Что ты вообще думала о самоубийстве? Послушай, правильно ли я передаю.

 

Четверг, 21-го апреля 66-го г.

Рош ходеш I, Ияр. 5726 . 16 б’oмeр

2-я годовщина нашего переселения сюда:

81 ETON Place, ETON College Road, London NW3

С прошлой пятницы не писал тебе, Сонюрочка, но все так же раздумывал и писал о тебе нашим общим друзьям. По солнечному календарю в эти дни минул месяц с 18-го и 20-го марта, а по лунному — окончилисьшлошим,тридцать дней траура по твоему отходу. Но для меня лично ничто не “исполнилось”, и если бы не это мое письмо к тебе, не знаю, смог ли бы я держаться на людях так, как это предписано правилами приличий.

Хотя я и не писал тебе, но вопрос, на котором я в прошлый раз остановился, не сходил с порядка дня и ночи. И снова твоя неподатливая сдержанность дает основание для противоречащих предположений.

С одной стороны, ты открыто возмущалась, когда я даже вскользь упоминал о продолжительном “самоубийственном” периоде в моей жизни (приблизительно с начала 1907 г. до 1913-го, с последующими рецидивами). Ты возмущалась, содрогалась, обрывала меня: “Не хочу ничего знать об этом…” Так же ты относилась к записям в моих дневниках того времени: когда я клал на стол одну из тех старых тетрадок, ты отворачивалась, продолжала читать что-либо свое или даже как будто невзначай выходила из комнаты. Я старался проникнуть во внутренний смысл этого “негативизма”, и самой простой разгадкой его, мне казалось, могло быть то, что ты слишком дорожила реальностью нашего сосуществования, чтобы допустить даже в мыслях возможность ее зависимости от осуществления или неосуществления моего юношеского “сумасшедшего” замысла.

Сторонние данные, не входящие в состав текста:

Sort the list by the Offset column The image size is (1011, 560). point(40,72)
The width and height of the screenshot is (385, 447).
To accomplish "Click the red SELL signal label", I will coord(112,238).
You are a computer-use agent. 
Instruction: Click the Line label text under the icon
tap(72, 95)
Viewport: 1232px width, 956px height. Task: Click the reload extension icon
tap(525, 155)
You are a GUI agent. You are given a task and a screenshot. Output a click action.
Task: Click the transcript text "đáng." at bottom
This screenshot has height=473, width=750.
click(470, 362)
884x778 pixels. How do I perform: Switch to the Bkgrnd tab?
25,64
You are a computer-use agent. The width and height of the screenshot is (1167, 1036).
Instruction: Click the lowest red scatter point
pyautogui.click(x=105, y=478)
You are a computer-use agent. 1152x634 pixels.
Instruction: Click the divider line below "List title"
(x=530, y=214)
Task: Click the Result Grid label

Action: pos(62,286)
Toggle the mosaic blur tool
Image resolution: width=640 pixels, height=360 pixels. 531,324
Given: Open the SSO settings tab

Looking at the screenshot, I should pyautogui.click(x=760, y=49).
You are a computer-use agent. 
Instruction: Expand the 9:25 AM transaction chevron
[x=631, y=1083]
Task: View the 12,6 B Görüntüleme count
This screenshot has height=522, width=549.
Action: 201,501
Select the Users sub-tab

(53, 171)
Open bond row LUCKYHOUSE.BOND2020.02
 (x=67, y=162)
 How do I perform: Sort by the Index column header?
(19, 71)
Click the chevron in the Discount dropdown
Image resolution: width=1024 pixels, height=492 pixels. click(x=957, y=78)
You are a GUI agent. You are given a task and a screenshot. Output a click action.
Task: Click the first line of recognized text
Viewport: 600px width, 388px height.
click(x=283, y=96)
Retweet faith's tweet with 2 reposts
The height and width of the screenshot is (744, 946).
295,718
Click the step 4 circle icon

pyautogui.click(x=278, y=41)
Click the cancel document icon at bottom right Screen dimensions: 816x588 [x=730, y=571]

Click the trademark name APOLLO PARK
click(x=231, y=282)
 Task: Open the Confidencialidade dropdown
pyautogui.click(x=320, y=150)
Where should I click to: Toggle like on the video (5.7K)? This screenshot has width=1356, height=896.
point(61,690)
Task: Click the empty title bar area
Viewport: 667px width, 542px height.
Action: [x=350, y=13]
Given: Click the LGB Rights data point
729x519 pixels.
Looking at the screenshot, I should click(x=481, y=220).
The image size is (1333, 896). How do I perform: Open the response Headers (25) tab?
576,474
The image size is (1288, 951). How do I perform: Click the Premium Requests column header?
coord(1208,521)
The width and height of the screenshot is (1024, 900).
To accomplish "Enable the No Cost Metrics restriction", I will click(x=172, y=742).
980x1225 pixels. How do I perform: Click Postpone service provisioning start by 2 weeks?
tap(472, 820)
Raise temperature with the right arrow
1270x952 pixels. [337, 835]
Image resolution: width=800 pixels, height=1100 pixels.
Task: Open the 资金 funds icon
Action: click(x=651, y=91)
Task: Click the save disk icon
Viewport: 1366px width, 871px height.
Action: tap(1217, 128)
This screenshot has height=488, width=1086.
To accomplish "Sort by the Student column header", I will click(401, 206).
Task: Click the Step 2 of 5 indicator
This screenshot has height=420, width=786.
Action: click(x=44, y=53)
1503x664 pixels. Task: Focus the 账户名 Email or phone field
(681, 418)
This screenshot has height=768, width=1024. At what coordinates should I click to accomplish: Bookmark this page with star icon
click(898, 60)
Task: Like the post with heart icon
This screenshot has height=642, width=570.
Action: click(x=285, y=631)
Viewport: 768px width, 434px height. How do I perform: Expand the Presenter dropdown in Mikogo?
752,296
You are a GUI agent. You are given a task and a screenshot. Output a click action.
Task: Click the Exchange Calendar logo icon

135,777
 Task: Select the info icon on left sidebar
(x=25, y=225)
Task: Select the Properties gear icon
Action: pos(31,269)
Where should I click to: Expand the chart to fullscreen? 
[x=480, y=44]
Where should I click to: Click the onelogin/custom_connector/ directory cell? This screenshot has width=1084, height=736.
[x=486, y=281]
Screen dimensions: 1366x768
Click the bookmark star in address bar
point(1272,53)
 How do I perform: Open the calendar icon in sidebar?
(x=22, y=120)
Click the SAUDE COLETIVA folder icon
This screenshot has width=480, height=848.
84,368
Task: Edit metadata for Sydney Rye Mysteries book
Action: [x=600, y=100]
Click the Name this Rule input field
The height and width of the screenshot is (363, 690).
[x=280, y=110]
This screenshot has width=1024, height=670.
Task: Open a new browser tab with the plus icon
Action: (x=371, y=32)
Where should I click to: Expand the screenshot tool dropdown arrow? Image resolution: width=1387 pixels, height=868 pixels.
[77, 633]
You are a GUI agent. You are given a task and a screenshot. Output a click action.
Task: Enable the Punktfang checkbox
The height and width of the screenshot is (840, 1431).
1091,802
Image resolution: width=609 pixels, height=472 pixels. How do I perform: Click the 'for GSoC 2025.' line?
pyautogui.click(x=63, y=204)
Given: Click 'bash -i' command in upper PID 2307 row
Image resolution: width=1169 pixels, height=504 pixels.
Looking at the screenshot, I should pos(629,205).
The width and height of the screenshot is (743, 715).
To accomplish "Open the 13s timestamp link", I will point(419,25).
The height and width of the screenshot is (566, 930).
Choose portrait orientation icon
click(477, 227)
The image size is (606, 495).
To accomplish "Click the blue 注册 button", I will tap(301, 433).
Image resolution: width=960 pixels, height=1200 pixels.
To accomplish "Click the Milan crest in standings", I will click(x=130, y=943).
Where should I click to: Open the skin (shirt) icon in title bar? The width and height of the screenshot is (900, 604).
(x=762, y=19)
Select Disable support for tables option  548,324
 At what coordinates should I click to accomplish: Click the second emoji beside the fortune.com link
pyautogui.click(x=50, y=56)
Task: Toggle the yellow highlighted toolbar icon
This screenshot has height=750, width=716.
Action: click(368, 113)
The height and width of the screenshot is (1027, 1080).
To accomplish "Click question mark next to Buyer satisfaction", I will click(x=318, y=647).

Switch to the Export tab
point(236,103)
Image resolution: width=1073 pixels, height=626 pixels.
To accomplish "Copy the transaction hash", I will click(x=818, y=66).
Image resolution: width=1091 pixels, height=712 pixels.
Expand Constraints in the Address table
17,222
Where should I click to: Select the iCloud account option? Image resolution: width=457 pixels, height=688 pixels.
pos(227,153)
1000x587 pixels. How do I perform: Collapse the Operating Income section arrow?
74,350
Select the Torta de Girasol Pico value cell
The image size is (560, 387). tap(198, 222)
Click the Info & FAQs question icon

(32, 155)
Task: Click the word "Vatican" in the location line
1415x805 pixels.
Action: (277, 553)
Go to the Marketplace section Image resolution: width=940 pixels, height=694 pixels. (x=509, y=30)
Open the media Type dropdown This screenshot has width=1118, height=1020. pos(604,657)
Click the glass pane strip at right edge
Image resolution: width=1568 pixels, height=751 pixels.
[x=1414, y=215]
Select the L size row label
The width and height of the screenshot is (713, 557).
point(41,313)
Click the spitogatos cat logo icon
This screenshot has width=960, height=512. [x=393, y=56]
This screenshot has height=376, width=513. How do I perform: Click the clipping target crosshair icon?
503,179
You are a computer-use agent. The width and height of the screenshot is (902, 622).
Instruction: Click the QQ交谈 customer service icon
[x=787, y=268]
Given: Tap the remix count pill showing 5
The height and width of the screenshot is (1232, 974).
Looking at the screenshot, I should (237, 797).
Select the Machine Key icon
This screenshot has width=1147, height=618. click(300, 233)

“Чего ты так боишься? — я спросил тебя однажды безо всякой задней мысли. — Ведь фактически я не наложил рук на себя, но если бы я это сделал тогда, ты никогда не встретилась со мной и ничего не знала бы о моем существовании. Так что, в сущности…”

“Перестань! — ты оборвала меня. — Ты сумасшедший и всегда был сумасшедшим, — перестань меня мучить…”

Я боялся допытываться. Я видел, что это действительно мучение для тебя. Наше сосуществование для тебя самодовлеющая абсолютная ценность; следственно — этим достоинством обладает и такой неотъемлемый соучастник нашего совместного бытия, как я. Даже подумать страшно, что меня не могло бы быть — уж не лучше бы предположить, что не было бы всего мира, включая тебя самое?!. И я успел заметить, что ты вдруг ни с того ни с сего берешь мою старую книжку о “Системе свободы Ф. М. Достоевского” и задумываешься над страницами, где говорится о самоубийстве5. Выходит, что ты избегала говорить на эту тему со мною, но не переставала о ней размышлять в своем затворничестве. И в этой связи имеет, пожалуй, значение мое толкование о сопряженности у Достоевского самоубийства со стихией скептицизма. У тебя — исконная наклонность к скепсису, вдохновлявшая меня на хорошо известный тебе стишок: “Сонюрка-лесгафтичка — Врожденная скептичка…”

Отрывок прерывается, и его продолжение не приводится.